>> START Text excerpt

About $62 billion is expected by Nigeria from the major international oil companiesoperating in the country. This is part of the strategic move by the Nigerian Government to raise money to fund its 2020 national budget which was presented before the Senate on Tuesday by President Buhari.
According to the Nigerian Government, these international oil companies have persistently refused to comply with a 1993 contract-law which specified that the country will receive more share from oil revenue if global oil prices are above $20 per barrel.
Note that when this contract-lawwas implemented more than 20 years ago, crude oil prices averaged $9.50 per barrel. In 2019, that price has more than quadrupled. For example, global oil benchmark, Brent Crude, is currently trading at $57.85 per barrel. Interestingly, these oil companies have continued to receive 80% of profit from oil contracts with Nigeria, leaving the country with just 20%.

>> END Text excerpt
>> START Collected material

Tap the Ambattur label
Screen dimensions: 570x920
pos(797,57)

>> END Collected material

> [Challenge]:
From the passage on Nigeria's oil revenue, please translate this sentence into Spanish: "According to the Nigerian Government, these international oil companies have persistently refused to comply with a 1993 contract-law which specified that the country will receive more share from oil revenue if global oil prices are above $20 per barrel."

> [Full output]:
Según el Gobierno nigeriano, estas compañías petroleras internacionales se han negado persistentemente a cumplir una ley contractual de 1993 que especificaba que el país recibirá una mayor participación en los ingresos petroleros si los precios mundiales del petróleo están por encima de 20 dólares por barril.